Introduction

Thalassemia, one of the most prevalent monogenic diseases worldwide, is a hereditary hemolytic anemia caused by the reduction or absence of α- or β-globin chain synthesis [1]. Every year, at least 330,000 babies with thalassemia are born worldwide, and the carrier rate of the thalassemia gene in pregnant women is as high as 7% [2]. In southern China, the prevalence of α-thalassemia and β-thalassemia are 8.53% and 2.54%, respectively [3, 4]. Thalassemia is a complex autosomal recessive genetic disorder; α-thalassemia is mainly caused by deletions, while β-thalassemia frequently results from single-nucleotide variations (SNVs) or oligonucleotide insertion/deletions (Indels). Most fetuses with severe α-thalassemia die in utero or soon after birth, and although patients with severe forms of β-thalassemia can survive, they require regular blood transfusions and may gradually accumulate too much iron, leading to significant economic and mental burdens on their family [3].

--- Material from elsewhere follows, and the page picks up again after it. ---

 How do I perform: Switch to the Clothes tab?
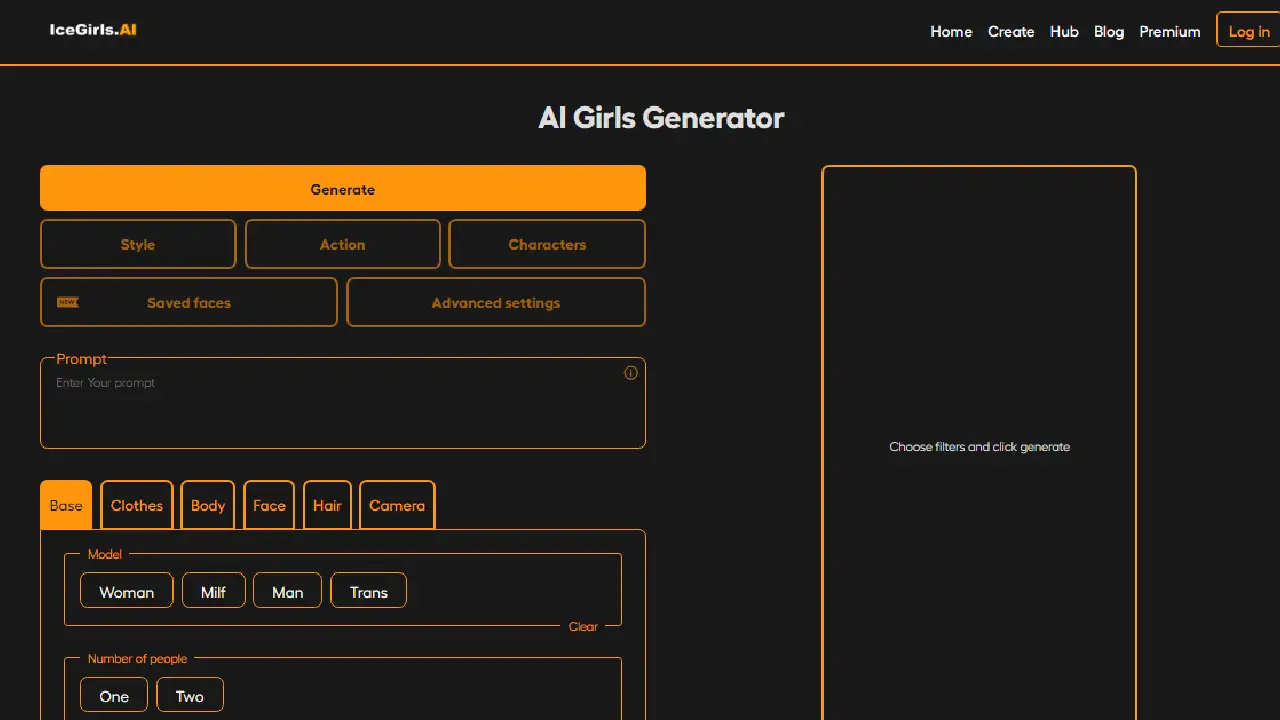[x=137, y=505]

Preimplantation genetic testing for monogenic disorders (PGT-M) has become an increasingly popular method to reduce the risk of couples having children with monogenic conditions. In vitro fertilization (IVF) combined with PGT-M is widely used to identify whether embryos carry a genetic disorder before implantation and pregnancy [5]. Since 1998, an increasing number of couples have delivered thalassemia-free babies through PGT-M [6, 7]. Several approaches have been successfully used to test for thalassemia in PGT-M, including polymerase chain reaction (PCR)-based detection [8,9,10] and short tandem repeat (STR) haplotyping [11, 12]. However, these approaches are labor intensive and are restricted by the adverse influence of allele dropouts (ADOs) and limited STR loci. Recently, next-generation sequencing (NGS) combined with single-nucleotide polymorphism (SNP)-based haplotyping has shown favorable results when used in PGT-M [13, 14]. The use of NGS reduces ADOs, improving the accuracy of monogenic disease detection. Although PGT-M has been widely used over the past 20 years, there is a lack of pedigree-based reference materials that can be used to evaluate the accuracy and efficiency of the technology.

Genomic reference materials (RMs) are urgently needed for the validation of PGT-M development and quality control of its performance. With the continuous development of genetic tests used in clinical and public health practice, there has been an overall trend of increased detection accuracy compared with earlier PGT-M techniques. With the standardization and rapid evolution of PGT-M, it has been recommended that DNA RMs be used in clinical genetic testing laboratories, especially for complex recessive diseases [15]. To further improve PGT-M, genomic DNA RMs used in clinical practice should be thoroughly characterized using multiple commonly used PGT-M detection methods and should contain a complete pedigree for haplotyping.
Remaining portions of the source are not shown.